When we interact with our environment the brain processes those interactions. From birth we are subjected to the stimuli inherent to our reality (environment). We receive these stimuli through our five senses. Over time and through repitition, our brains become hard-wired to recognize and subconsciously respond to various aspects of our environment based on past experience. This hard-wiring, or imprinting process in the brain is known as neuroplasticity (think classical or Pavlovian conditioning) .
When I see the color "red" I think of many things. "Red" can mean "apple", or "stop", or "blood". Based on past experience, my brain retains these numerous concepts of "red". When I next encounter a situation involving "red", the brain processes the enviromental context in which "red" is currently occurring, and subconsciously determines the appropriate association (I cut my finger so red = blood. I am driving and see a traffic light so red = stop). All these associations are based on prior interactions and experience of the concept "red" imprinted in the brain.
A better way to describe what is happening when the brain stabalizes our jerky eye motions would be to say the brain creates and retains a "background image" in another location. Through neuroplasticity, we know things far away from us (say mountains or the sky) are stationary and will be in the same place when the next saccade occurs - it is therefore "stable". The brain can now focus on detailing objects with the potential to display motion during the next saccade (a tree on a windy day or clouds passing overhead). The brain would then need only reconcile the portions of a new incoming image that have the potential for perceptable change with that of the stable "background image". Thus negating the need for the brain to anticipate future events.
I think it would be interesting if the researchers looked at another seemingly simple, yet overlooked occurance in nature that may be in direct correlation with their research- why lower level animals are able to walk almost immediately after birth. And why humans take between 9-16 months before they even begin to take those first tentative steps.

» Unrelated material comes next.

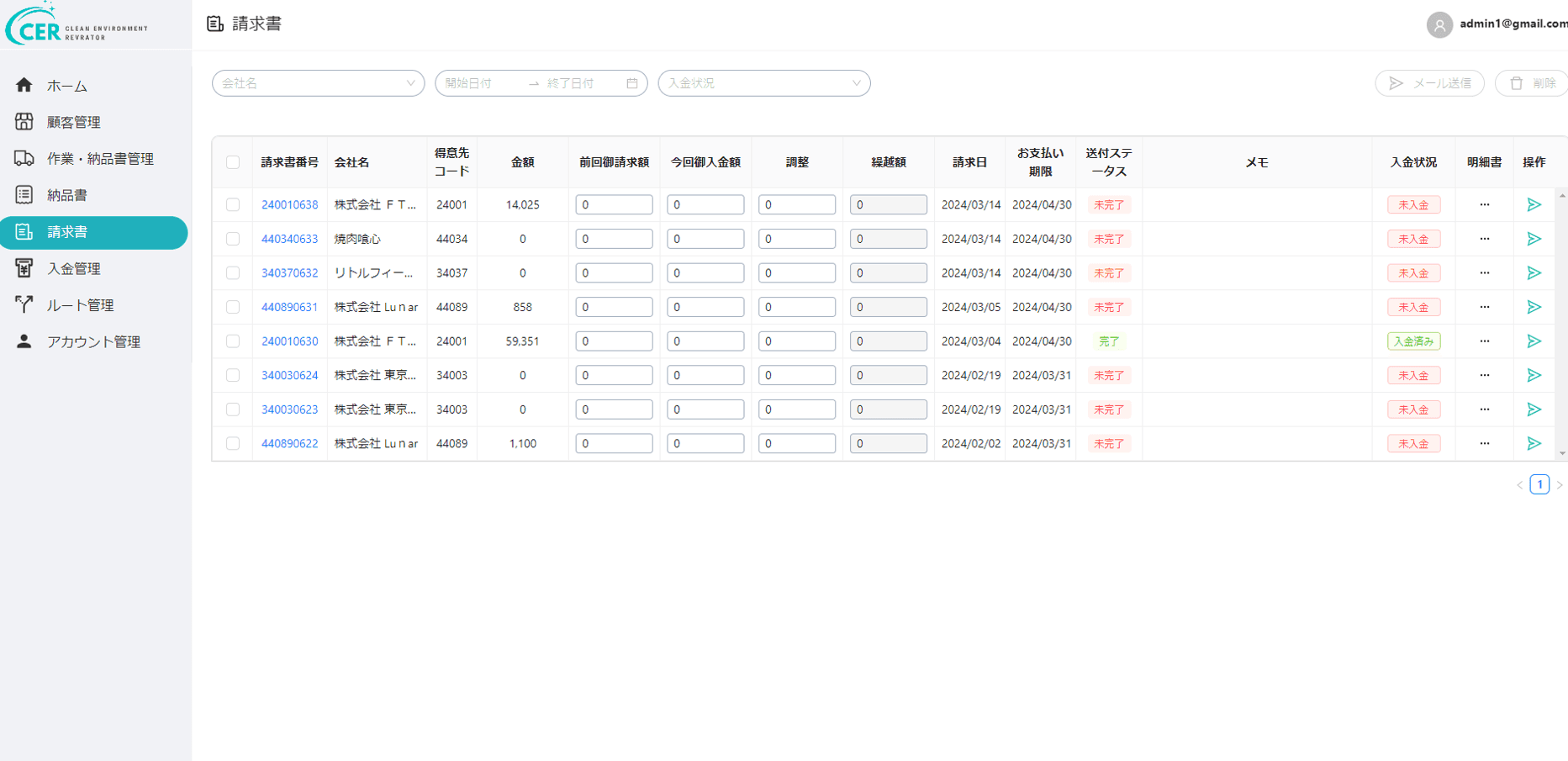Click the send icon for invoice 240010638
The image size is (1568, 761).
click(x=1534, y=204)
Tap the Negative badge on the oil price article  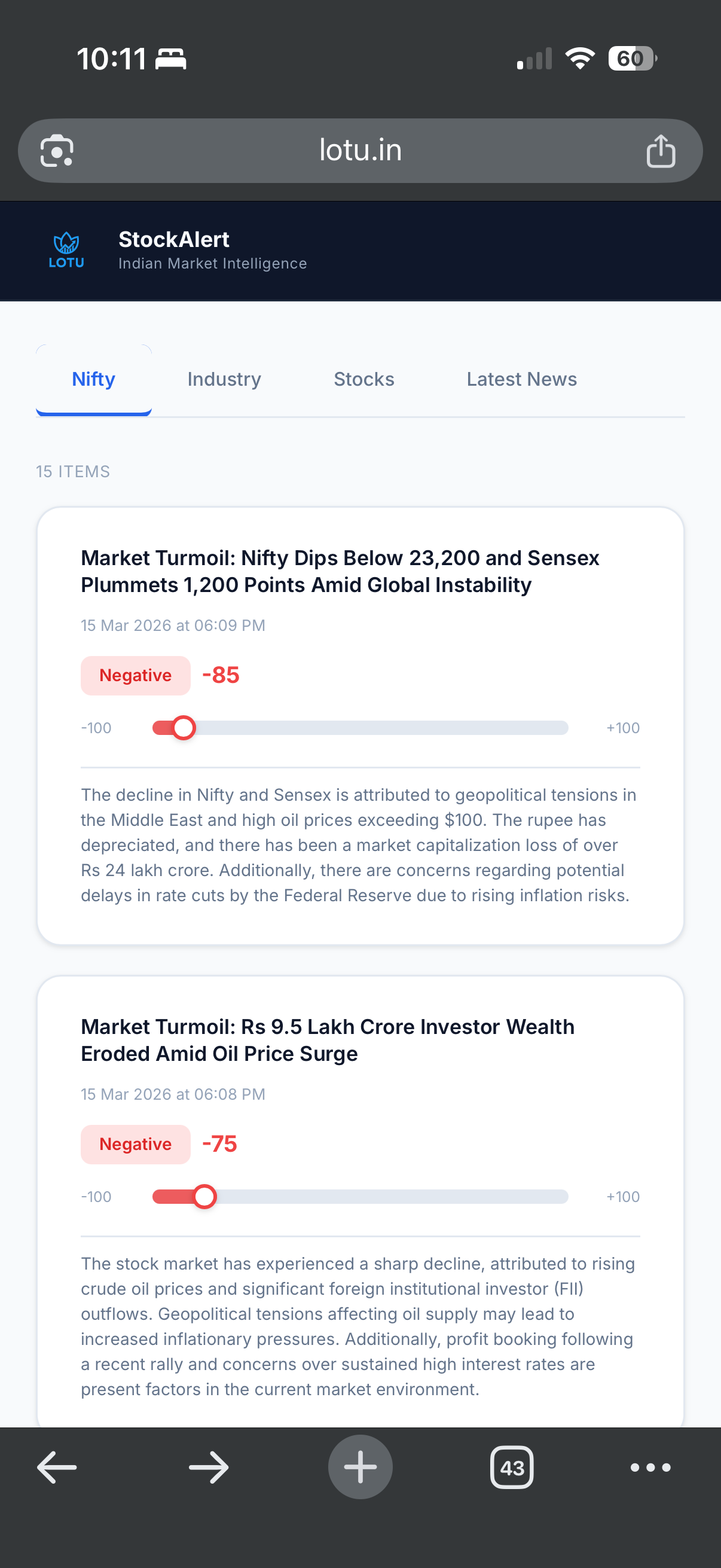tap(135, 1144)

I would suggest this occurs because animal brains do not need to process as much information as the human brain does. Their brains are geared solely for survival. Without the distraction of high-level consciousness, the animal brain is able to "focus" more rapidly on survival processes. The faster it can stabalize visual reality, in conjunction with being born with the appropriate musculature, the faster they become ambulatory and un-eaten by predators.
There is no immediacy for humans to begin walking, nor for our bodies to develop quickly. Because of our nuturing process, we are not in any immediate danger at birth nor for a long time afterwards. Our bodies develop slowly. This gives our brain time. Time to "concentrate" on other things. Time to "concentrate" on all the other things that make us uniquely human (speech, face and symbol recognition, high-level consciousness, etc.).